October 01, 2003

19th Century Chess in DC

Talking Points Memo has an interview with Wesley Clark. Guess Clark sees the Bushco as a 19th Century flashback of sorts as well:

CLARK: But, in the odd kind of geopolitical chess board game this administration seemed to want to play, they seemed to assume that you could get your forces into Iraq, and, like a game of checkers, you could skip across the Middle East--plop, plop, plop--as though in some metaphysical sense, it was easier to come ashore up through the Euphrates and Tigris valleys into the heart of the Middle East and southwest Asia, and then cross into the mountains of Iraq--excuse me, of Iran--or pivot and go towards Syria. It was analytically, geometrically satisfying, even though those of us who understood the situation at the time said it made little sense. It was old-think. It was 19th century geostrategy--

TPM: So, the Great Game? A sort of a new version of the Great Game?

CLARK: It was the Great Game with modern equipment, and hypermodern risks. And, in reality, the problems with Osama bin Laden were not problems of states. They were problems of a supranational organization which alighted in states, used states, manipulated elements of states, but wasn't going to be contained and destroyed by attacking and replacing governments.

Posted by Abe at October 1, 2003 03:04 PM

Comments

i've been a Wes Clark fan for several months now, and this interview really illustrates why. Forget about policy for second (even though it appears as if Clark hits homeruns on all the important policy issues that matter), I would be happy just to have a president who could, you know, appear articulate and intelligent- and Wes Clark nails it.

I hear you, but I must say this quote put me off a bit:

"I worked in the South Bronx in 1966 for three or four weeks in the neighborhood youth corps as part of the Johnson administration's anti-poverty program. So I had seen urban poverty."

Not a totally damning statement, but it sounds an awful lot like he thinks those 3-4 weeks gave him some great insight. Shit they are better then no weeks for sure, but really...

yeah, that's definately not the quote I would pick to put on the back of the book, but...

when i look at alot of the complicated shit going on, both domestically and abroad- i WANT a brilliant ivy league grade golden boy sorting things out.He managed to actaully lead an international coaltion to *capture* the bad guy they were after AND he's a scholar that can teach economics? game on. :)

no doubt he's pretty impressive in some ways. I'm still taking a wait and see attitude on the candidates.

this is patched together from biographical entries on clark: graduated west point 1966 started rhodes scholar program August 1966.
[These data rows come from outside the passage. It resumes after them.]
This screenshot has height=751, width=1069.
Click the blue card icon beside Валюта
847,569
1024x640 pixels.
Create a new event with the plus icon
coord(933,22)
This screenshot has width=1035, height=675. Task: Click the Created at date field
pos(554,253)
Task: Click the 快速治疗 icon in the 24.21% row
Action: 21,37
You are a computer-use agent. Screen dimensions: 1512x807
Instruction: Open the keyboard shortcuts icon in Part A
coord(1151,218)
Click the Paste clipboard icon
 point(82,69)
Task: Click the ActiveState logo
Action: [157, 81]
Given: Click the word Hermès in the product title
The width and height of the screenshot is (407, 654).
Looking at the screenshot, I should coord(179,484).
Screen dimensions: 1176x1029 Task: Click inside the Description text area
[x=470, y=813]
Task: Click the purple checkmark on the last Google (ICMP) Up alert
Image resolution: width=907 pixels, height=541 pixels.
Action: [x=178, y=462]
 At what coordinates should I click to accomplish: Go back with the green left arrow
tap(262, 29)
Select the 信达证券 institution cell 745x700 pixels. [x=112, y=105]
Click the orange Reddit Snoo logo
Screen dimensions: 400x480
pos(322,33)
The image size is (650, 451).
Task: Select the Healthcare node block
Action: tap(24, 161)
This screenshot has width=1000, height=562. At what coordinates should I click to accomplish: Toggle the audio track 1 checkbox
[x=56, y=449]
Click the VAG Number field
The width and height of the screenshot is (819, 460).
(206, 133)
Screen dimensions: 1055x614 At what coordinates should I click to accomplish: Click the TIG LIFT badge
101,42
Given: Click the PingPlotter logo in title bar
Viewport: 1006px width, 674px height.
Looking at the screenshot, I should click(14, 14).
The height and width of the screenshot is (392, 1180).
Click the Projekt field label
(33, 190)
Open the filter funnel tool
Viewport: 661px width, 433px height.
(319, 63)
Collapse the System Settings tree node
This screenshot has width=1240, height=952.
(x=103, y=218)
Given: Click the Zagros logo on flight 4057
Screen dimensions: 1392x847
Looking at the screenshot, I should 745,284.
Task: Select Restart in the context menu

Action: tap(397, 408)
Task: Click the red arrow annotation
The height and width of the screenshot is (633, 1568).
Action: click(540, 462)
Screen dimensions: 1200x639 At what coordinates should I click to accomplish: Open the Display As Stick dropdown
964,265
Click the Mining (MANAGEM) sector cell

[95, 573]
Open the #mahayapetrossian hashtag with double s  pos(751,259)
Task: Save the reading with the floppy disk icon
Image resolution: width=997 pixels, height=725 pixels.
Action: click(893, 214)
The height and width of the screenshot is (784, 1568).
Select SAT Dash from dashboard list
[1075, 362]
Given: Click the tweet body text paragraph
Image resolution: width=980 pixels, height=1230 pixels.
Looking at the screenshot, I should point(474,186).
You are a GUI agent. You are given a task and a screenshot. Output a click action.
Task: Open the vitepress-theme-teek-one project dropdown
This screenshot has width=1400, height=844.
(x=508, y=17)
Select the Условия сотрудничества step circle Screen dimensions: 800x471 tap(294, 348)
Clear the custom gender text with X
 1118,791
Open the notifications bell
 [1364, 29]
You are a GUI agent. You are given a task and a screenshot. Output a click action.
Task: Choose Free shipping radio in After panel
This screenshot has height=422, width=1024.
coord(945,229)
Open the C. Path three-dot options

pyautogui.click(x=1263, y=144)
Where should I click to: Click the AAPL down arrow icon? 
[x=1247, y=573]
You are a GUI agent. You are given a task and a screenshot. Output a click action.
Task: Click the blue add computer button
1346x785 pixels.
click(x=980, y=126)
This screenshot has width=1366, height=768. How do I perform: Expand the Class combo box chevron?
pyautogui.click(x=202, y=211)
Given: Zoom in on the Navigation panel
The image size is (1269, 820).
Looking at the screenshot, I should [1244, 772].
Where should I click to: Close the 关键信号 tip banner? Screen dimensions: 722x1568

So we can guess he graduated in May or June which means half his summer was spent in the South Bronx. Note also, he's 20 at this point (b 23 December 1945).

It's obvious from this action that he's a) aware of things going on around him as well as b) displaying an affinty for an ideal put forth by a democratic president. yes it's only about month but shit, what'd we all do the first month out of college?

Ryan, I'm all for the fact that he spent that time in the South Bronx. Its a good thing. The issue is the attitude though. That was almost 40 years ago, and it was a month. And he wields it like its some special experience that he should be commended for, like it gives him some great insight. It was 40 years ago...

The most damning charge against him so far is that he's arrogant and alienates people because of it. If he keeps up the attitude that a couple weeks in Bronx gives him special insight into urban poverty then he'll lose the support of some of the most ardent democratic voters around. Not a good thing. Still a minor point in an impressive interview. He'd have a good chance of getting my vote if I was a Democrat and the election tomorrow...

Frist, my point is he's got his head/actions outside of places like westpoint, in a similar way that lieberman had with king and mississippi. if he was working as a counseler in the littel rock boys club during the late 50's and early 60's...this is while in high school and during college.

Point taken and i agree he shouldn't use wield this around as his connection to urban black america...you're right about impressions and demenour: arragoance/fake sympathy are visiable to all. it’d be annoying like “see I did that, I filled my required time and energy on that ‘problem’, I can check that off my list of things to cover”... but clark's dropped it in one interview, so far.

apart from arragoance, what else bothers you about clark, as a non-democrat?

"apart from arragoance, what else bothers you about clark, as a non-democrat?"

I'd like to know more about how he's gotten the rep as being hated by many in the army. Beyond that I really am just concerned with how little info there is about him. There is very little to judge how he'd actually act as a president.